## WHAT TO DO
Reproduce the closing run of lines below verbatim, from the line that contains "You are a GUI" up to and including the final line.

Pixel coordinate grounding data:
*** Begin section ***

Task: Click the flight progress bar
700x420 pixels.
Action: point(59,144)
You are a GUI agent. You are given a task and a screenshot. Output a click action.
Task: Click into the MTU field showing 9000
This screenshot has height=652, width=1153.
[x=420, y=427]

*** End section ***

## FINAL ANSWER
You are a GUI agent. You are given a task and a screenshot. Output a click action.
Task: Click into the MTU field showing 9000
This screenshot has height=652, width=1153.
[x=420, y=427]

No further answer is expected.